Please read the records below and return each line holding the string "Impostos".
:: Given information ::
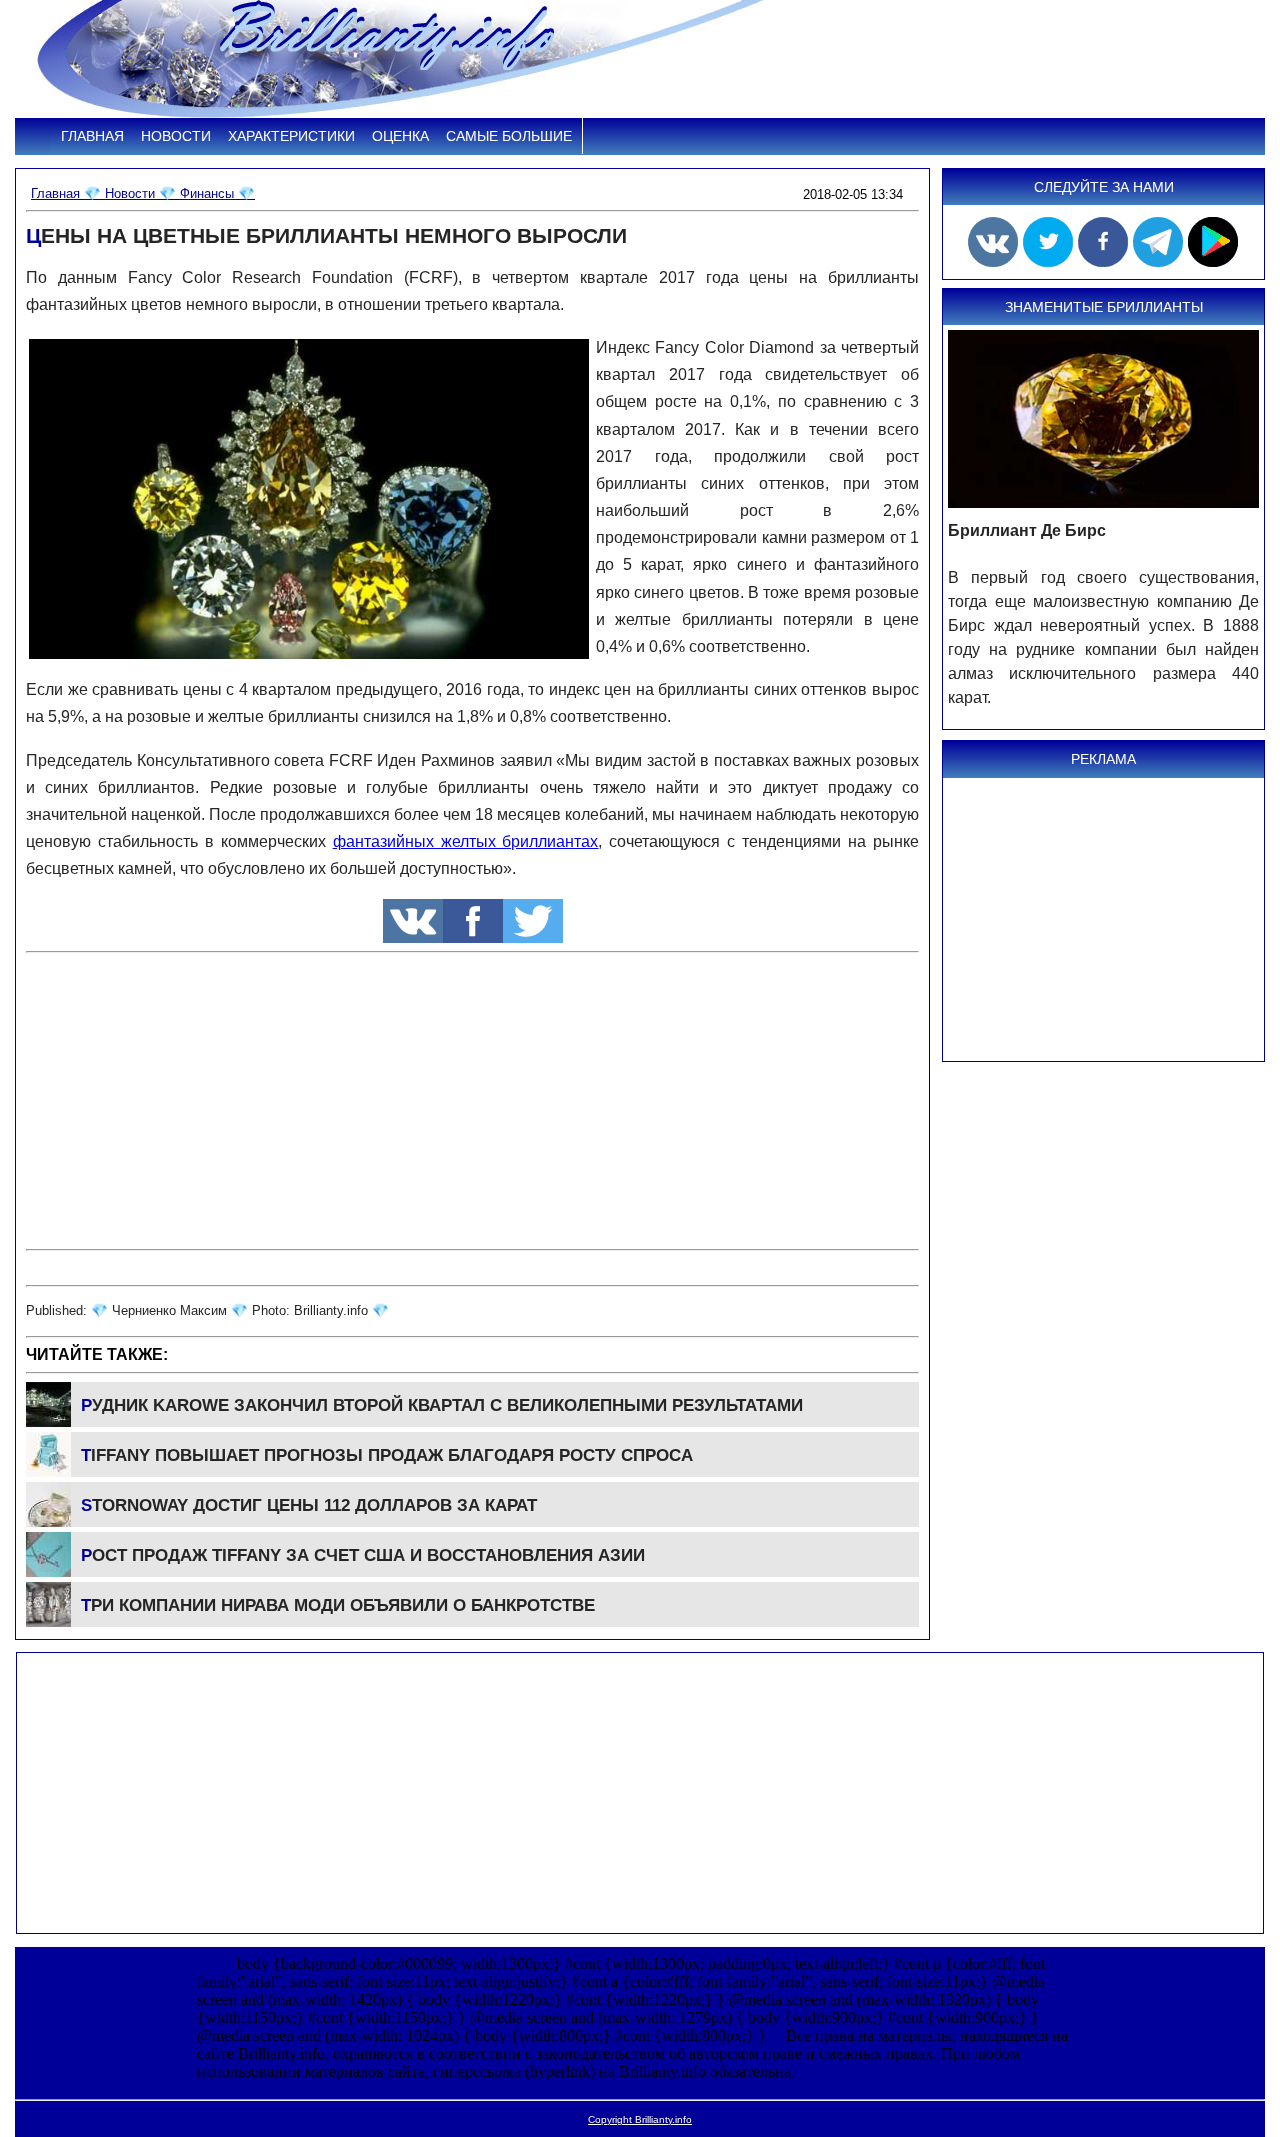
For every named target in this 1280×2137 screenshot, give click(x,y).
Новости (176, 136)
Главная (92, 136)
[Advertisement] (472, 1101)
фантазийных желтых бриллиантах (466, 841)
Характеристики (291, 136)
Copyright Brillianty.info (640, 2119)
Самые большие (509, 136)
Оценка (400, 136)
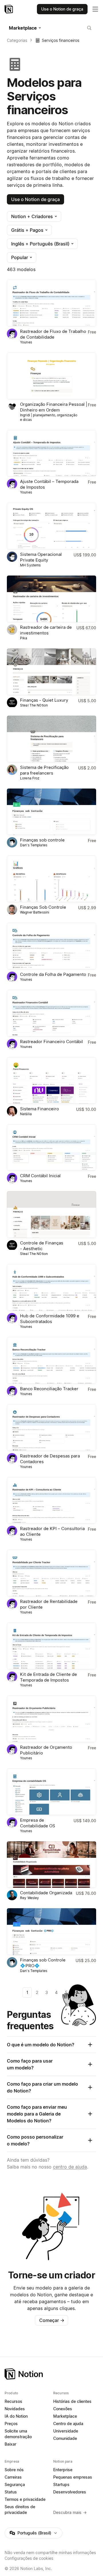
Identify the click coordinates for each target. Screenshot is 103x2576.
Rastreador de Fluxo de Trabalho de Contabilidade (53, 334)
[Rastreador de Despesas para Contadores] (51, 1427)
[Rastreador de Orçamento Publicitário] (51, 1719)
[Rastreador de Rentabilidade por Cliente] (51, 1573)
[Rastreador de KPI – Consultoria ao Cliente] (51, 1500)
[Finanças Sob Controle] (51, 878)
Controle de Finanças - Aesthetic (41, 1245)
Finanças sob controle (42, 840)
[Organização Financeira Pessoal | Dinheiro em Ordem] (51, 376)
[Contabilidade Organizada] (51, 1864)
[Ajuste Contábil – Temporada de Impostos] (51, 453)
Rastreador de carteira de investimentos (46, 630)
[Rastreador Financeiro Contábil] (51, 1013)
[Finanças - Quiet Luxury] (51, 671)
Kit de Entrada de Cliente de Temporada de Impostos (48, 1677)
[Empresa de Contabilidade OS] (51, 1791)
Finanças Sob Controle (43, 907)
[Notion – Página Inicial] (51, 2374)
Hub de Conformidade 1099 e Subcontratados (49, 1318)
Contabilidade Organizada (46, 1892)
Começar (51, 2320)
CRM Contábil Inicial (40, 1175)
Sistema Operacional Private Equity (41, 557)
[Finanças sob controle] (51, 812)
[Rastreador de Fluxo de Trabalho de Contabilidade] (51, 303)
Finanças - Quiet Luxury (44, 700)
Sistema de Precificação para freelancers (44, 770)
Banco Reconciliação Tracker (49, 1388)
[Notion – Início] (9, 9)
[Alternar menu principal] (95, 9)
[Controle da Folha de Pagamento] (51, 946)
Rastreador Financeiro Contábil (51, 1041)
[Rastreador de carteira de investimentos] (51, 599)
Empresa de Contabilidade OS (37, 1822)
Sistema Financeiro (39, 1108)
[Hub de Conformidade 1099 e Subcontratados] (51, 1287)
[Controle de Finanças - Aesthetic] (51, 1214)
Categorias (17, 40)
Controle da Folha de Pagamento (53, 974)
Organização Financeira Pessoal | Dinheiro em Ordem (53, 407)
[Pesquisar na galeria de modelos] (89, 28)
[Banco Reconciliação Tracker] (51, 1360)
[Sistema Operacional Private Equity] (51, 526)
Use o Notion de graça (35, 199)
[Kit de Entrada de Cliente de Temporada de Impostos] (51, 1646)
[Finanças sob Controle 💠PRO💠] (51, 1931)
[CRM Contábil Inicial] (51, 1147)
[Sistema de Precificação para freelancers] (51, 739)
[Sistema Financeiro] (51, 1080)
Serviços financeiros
:::
(Exercise solution)
[Ajuste Contábil – Temporada de Impostos] (51, 453)
Kit de Entrada de Cliente de Temporada de Impostos (48, 1677)
[Kit de Entrada de Cliente de Temporada de Impostos] (51, 1646)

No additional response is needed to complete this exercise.